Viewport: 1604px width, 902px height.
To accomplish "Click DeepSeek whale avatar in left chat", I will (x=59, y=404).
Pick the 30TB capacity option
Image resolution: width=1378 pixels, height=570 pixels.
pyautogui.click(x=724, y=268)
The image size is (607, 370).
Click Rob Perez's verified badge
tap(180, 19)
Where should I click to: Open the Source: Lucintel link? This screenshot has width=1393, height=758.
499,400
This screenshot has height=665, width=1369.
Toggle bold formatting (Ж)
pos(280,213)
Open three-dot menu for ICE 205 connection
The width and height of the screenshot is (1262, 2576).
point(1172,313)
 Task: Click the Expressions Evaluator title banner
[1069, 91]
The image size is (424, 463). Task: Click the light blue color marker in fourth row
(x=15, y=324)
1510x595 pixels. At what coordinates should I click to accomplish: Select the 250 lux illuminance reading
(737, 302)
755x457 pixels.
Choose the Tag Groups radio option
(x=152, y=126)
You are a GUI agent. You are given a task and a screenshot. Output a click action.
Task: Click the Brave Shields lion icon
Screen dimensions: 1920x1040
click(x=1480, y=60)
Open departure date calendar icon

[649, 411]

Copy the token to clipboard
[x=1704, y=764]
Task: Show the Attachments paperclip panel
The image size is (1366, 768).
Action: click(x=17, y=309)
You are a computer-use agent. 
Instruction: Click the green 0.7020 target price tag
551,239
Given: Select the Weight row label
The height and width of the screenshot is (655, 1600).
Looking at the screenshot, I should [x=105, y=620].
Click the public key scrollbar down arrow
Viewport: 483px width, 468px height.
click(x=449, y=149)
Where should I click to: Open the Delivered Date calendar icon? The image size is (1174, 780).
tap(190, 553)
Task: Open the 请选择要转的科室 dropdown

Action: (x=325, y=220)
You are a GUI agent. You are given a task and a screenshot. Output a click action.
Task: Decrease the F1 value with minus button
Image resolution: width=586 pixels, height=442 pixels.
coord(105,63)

◆ STATED TASK ◆
Rewrite the listing above, replacing "GUI agent" with "screen agent" everywhere it appears and leaving everything else the same.

◆ THE REPLY ◆
Viewport: 1604px width, 902px height.
To accomplish "Click DeepSeek whale avatar in left chat", I will (x=59, y=404).
Pick the 30TB capacity option
Image resolution: width=1378 pixels, height=570 pixels.
pyautogui.click(x=724, y=268)
The image size is (607, 370).
Click Rob Perez's verified badge
tap(180, 19)
Where should I click to: Open the Source: Lucintel link? This screenshot has width=1393, height=758.
499,400
This screenshot has height=665, width=1369.
Toggle bold formatting (Ж)
pos(280,213)
Open three-dot menu for ICE 205 connection
The width and height of the screenshot is (1262, 2576).
point(1172,313)
 Task: Click the Expressions Evaluator title banner
[1069, 91]
The image size is (424, 463). Task: Click the light blue color marker in fourth row
(x=15, y=324)
1510x595 pixels. At what coordinates should I click to accomplish: Select the 250 lux illuminance reading
(737, 302)
755x457 pixels.
Choose the Tag Groups radio option
(x=152, y=126)
You are a screen agent. You are given a task and a screenshot. Output a click action.
Task: Click the Brave Shields lion icon
Screen dimensions: 1920x1040
click(x=1480, y=60)
Open departure date calendar icon

[649, 411]

Copy the token to clipboard
[x=1704, y=764]
Task: Show the Attachments paperclip panel
The image size is (1366, 768).
Action: click(x=17, y=309)
You are a computer-use agent. 
Instruction: Click the green 0.7020 target price tag
551,239
Given: Select the Weight row label
The height and width of the screenshot is (655, 1600).
Looking at the screenshot, I should [x=105, y=620].
Click the public key scrollbar down arrow
Viewport: 483px width, 468px height.
click(x=449, y=149)
Where should I click to: Open the Delivered Date calendar icon? The image size is (1174, 780).
tap(190, 553)
Task: Open the 请选择要转的科室 dropdown

Action: (x=325, y=220)
You are a screen agent. You are given a task and a screenshot. Output a click action.
Task: Decrease the F1 value with minus button
Image resolution: width=586 pixels, height=442 pixels.
coord(105,63)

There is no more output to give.